RECORDS:
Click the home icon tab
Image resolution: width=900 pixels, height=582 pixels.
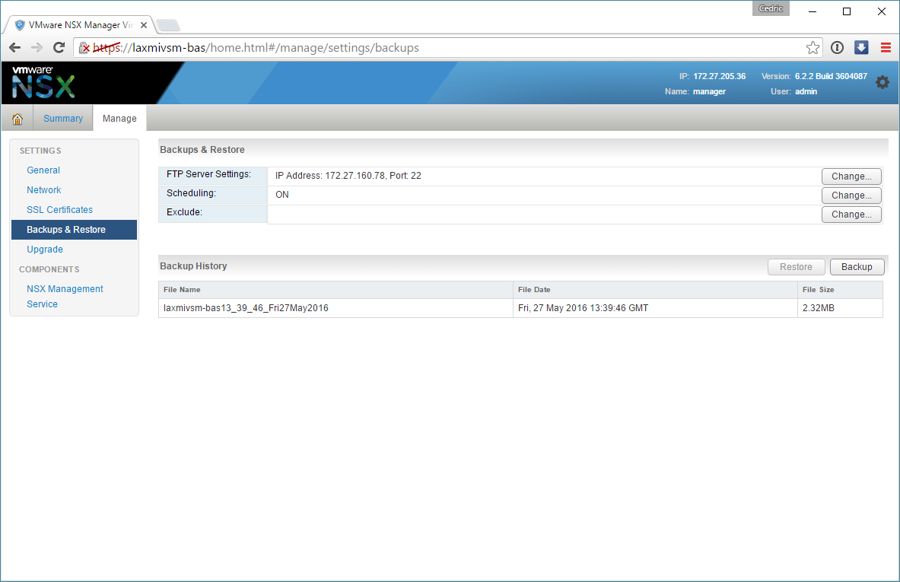click(x=17, y=119)
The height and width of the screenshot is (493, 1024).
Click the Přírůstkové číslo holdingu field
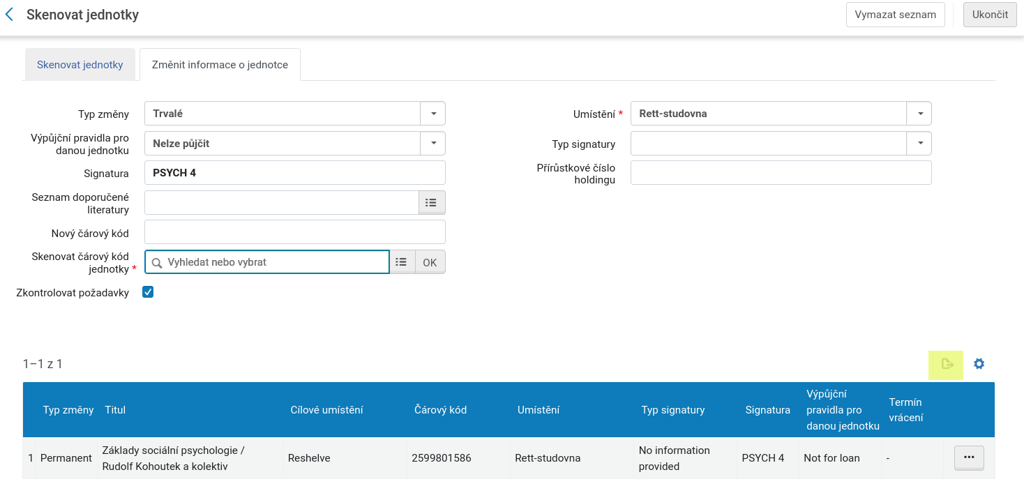781,173
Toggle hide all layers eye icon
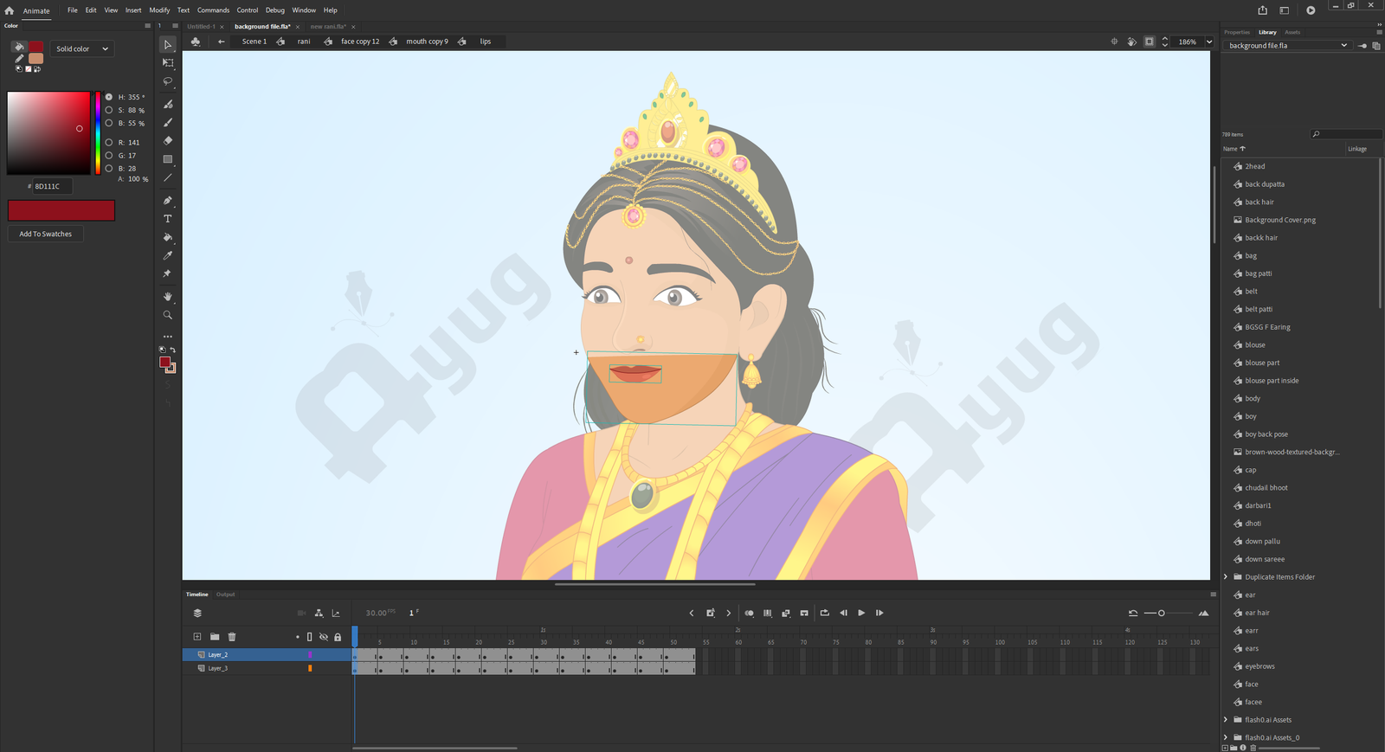This screenshot has width=1385, height=752. tap(324, 637)
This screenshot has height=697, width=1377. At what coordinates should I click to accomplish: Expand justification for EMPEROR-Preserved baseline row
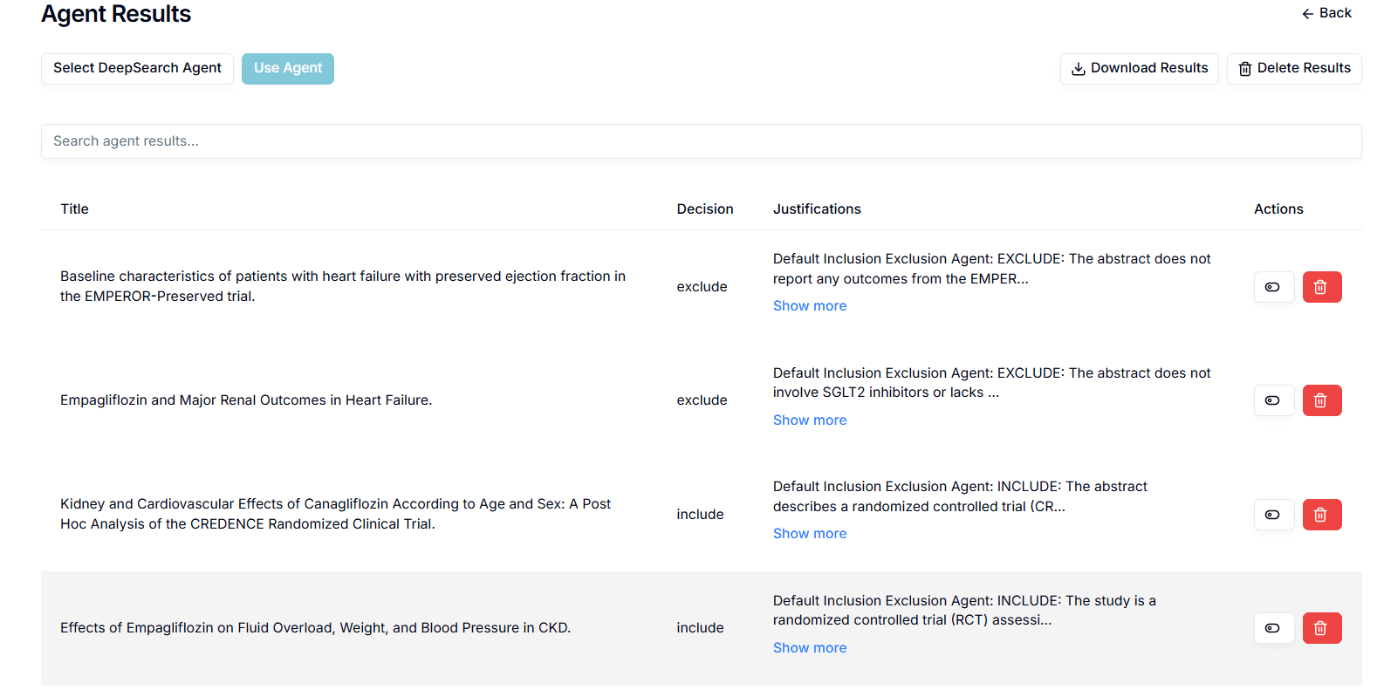[809, 306]
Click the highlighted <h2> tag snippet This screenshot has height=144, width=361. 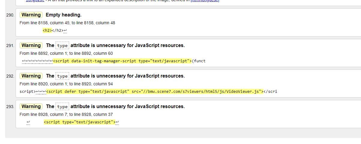[x=47, y=31]
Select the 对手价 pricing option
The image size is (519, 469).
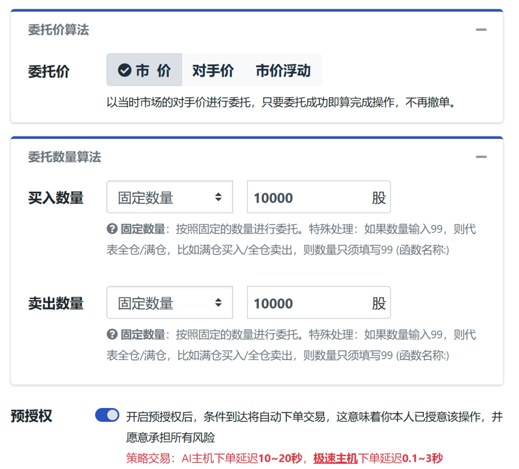213,71
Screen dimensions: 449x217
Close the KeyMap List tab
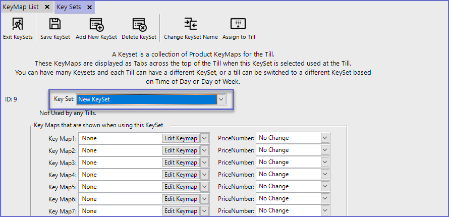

WORK TASK:
Your response should consist solely of the lines from the line with "The image size is (519, 469)." through the last line of the entries above, printed exactly and without pictures.

ANSWER SECTION:
The image size is (519, 469).
213,71
Screen dimensions: 449x217
Close the KeyMap List tab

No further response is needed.